The Winter Olympic Games have already kicked off, but hackers and attackers have also started some Olympic Games, but the venue is not South Korea, it’ll be in your inbox and other online platforms. Some of their games include phishing, spams and other campaigns in which you don’t win gold, but lose it all. One of their games kicked off on Friday during the opening ceremony when a cyber-attack hit and crashed the Winter Olympic Game servers. Luckily, the incident has been contained, and the Winter Games are proceeding as planned.
So, in the coming two weeks, be on the alert as researchers have predicted a massive surge in phishing emails. You might not be worried since you have set spam filters on your email settings but things have changed as technology is evolving.

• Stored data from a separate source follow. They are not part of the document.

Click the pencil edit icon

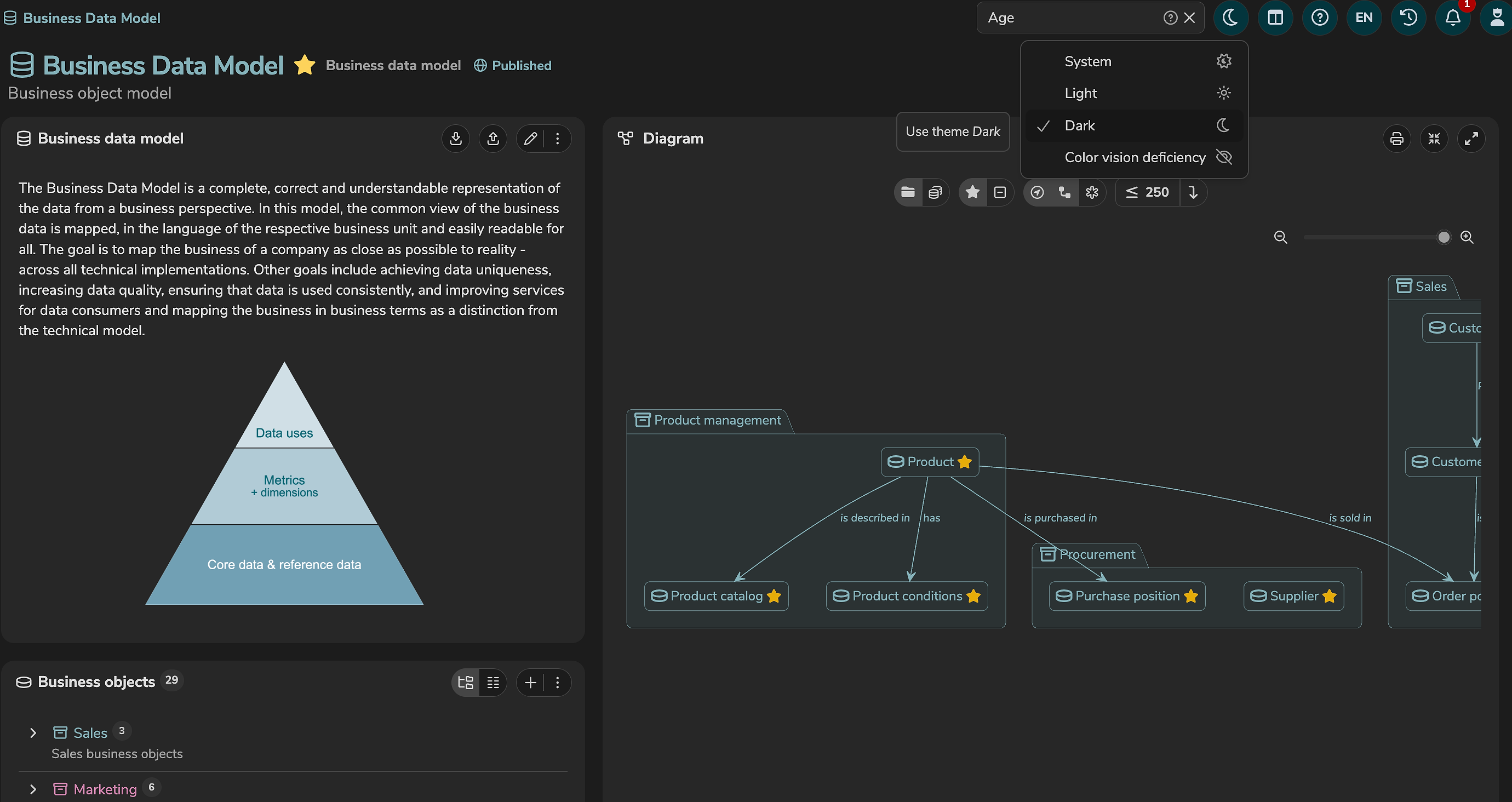click(530, 139)
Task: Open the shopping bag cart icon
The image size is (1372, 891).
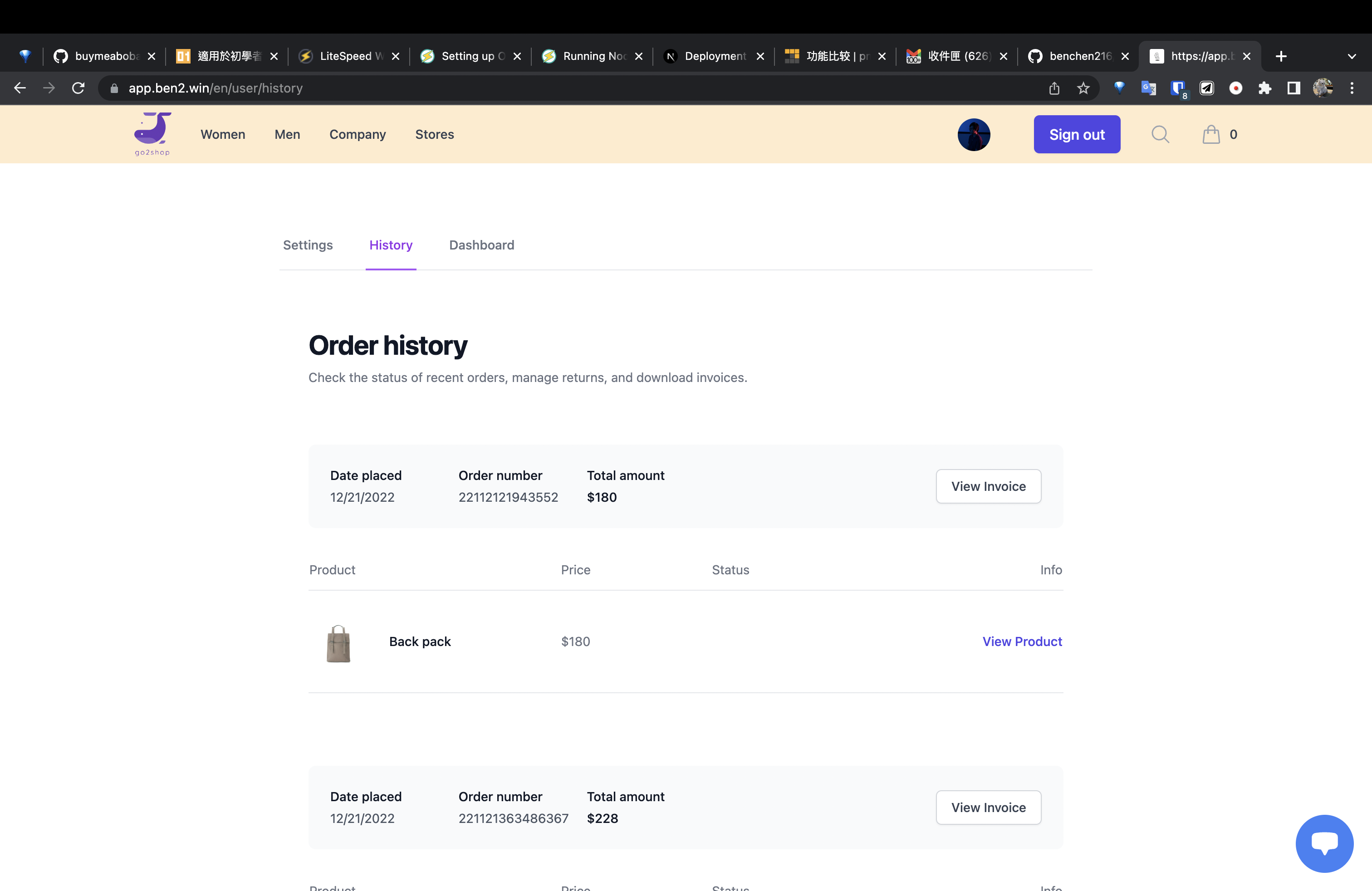Action: coord(1210,134)
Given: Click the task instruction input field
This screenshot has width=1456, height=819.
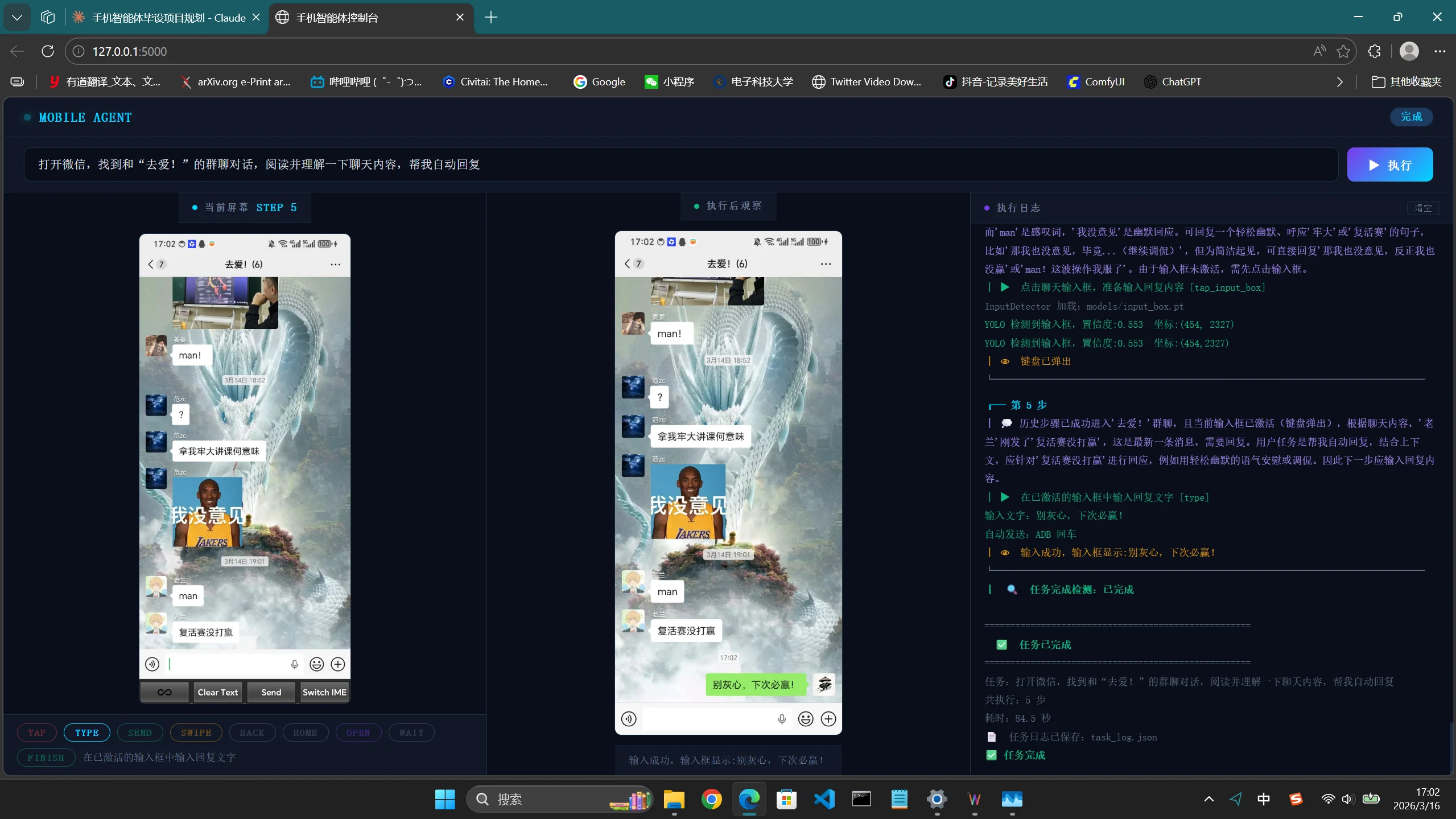Looking at the screenshot, I should [680, 164].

Filters may not help this time around, if you see an important email update with great deals concerning the Olympic gear, competitions and anything related to the Winter Games, just think twice before you click on the links included in the emails.
This is because phishing campaigns are now using engineered spams that don’t look like spam. Recently, McAfee researchers discovered that there’s a coordinated malware attack which targets companies and organizations tied to the Olympic Games. An attack on the company might come directly to you if, for instance, you want to let’s say buy Olympic gear from the company. If the company is compromised, the emails you receive from the company might as well be compromised.
Why the Olympics?
Olympics usually attract a lot of attention both the security awareness and that which is not. Just like any big event, it’s an efficient and timely period for phishing activities. The more the current an event is, the more relevant phishing campaigns are. According to Ryan Sherstobitoff, a senior researcher at McAfee Advanced Threat Research, this year’s games could be especially bad. “We’re seeing higher volumes of phishing emails than we have for previous events,” he says. “There’s a highly charged political situation surrounding the games; cybercriminals want to take advantage of that and ultimately monetize it.”
Also, according to Brendan Griffin, threat intelligence manager for the email security company PhishMe, breaking news events are also a perfect way to deliver spams as cybercriminals take advantage of the situation. Stu Sjouwerman, founder, and CEO of KnowBe4, a cybersecurity company that specializes in anti-phishing employee training says, this months phishing emails will include time-limited offers for Olympic products and even results for competitions that haven’t yet aired. Stu further adds, “It could be anything Olympics-related that would be interesting to a potential victim.”
With the help of social media platforms, cybercriminals don’t have to craft these emails one by one. There’s plenty of personal data just lying out there, all they need is good software, and the rest of the process of composing, sending and sorting is automation. With great customization in play, you won’t think it’s a spam mail unless you have been hit. Also given that it has taken more than a year to prepare for the Games, attackers and hackers have had plenty of time to make fake/clone websites and fill them with details to make authentic. With this as their arsenal, it’s going to be hard to spot fraudulent activities if you don’t look keenly.
How to Avoid Phishing/scam campaigns
Now that you know phishing campaigns are lurking somewhere waiting to be unleashed, what are you going to do about it? Here are some ways and tips in which you can ensure that you won’t fall a victim of phishing campaigns.
- Don’t open emails you were not expecting. The easiest way to become a victim of phishing campaigns is by opening emails that you are not expecting. For instance, an email may have a title, ‘you have won yourself a car,’ but you know very well you have participated in any activities that would result in you winning a car. Ideally, when you get an email with such title, the best thing you do is to delete it right away.
- Examine the email keenly. If by chance your spam filters didn’t work and you have realized it after you have opened the email, examine links keenly, sometimes it may be spam or not. Before you click on any link, just hover your mouse and wait for the URL to reveal itself. For instance, Olympic phishing campaigns will have spelling errors such as Olympics with an “I” instead of a “Y.” if it’s a company mail, head over to your browser first and search the company. Look out for contacts and email in the website and see if they match with what you have in your inbox. Sometimes, don’t assume a website is legit simply because it has ‘https,’ cybercriminals also use encryption.
- Don’t open any attachment. If you suspect an email to be a phishing campaign, the first thing to never do is download the attachment. This how malware gets to your machine and spreads across the network to infect the entire organization.
- Don’t type your financial information. Any email that asks you to type in your credit card numbers, account numbers or even wire transfers should be examined closely and deleted. That information is too sensitive to be given away via emails.
- Use security tools. Tools such as antivirus software, firewall, and even VPN may help you avert a lot of danger when you are connected to the internet. Also, use website reputation tools to see ratings of websites you are visiting. Bad ratings translate to a website being fake/scam. Even with these tools, don’t let your guard down, sometimes they may give you a false sense of security.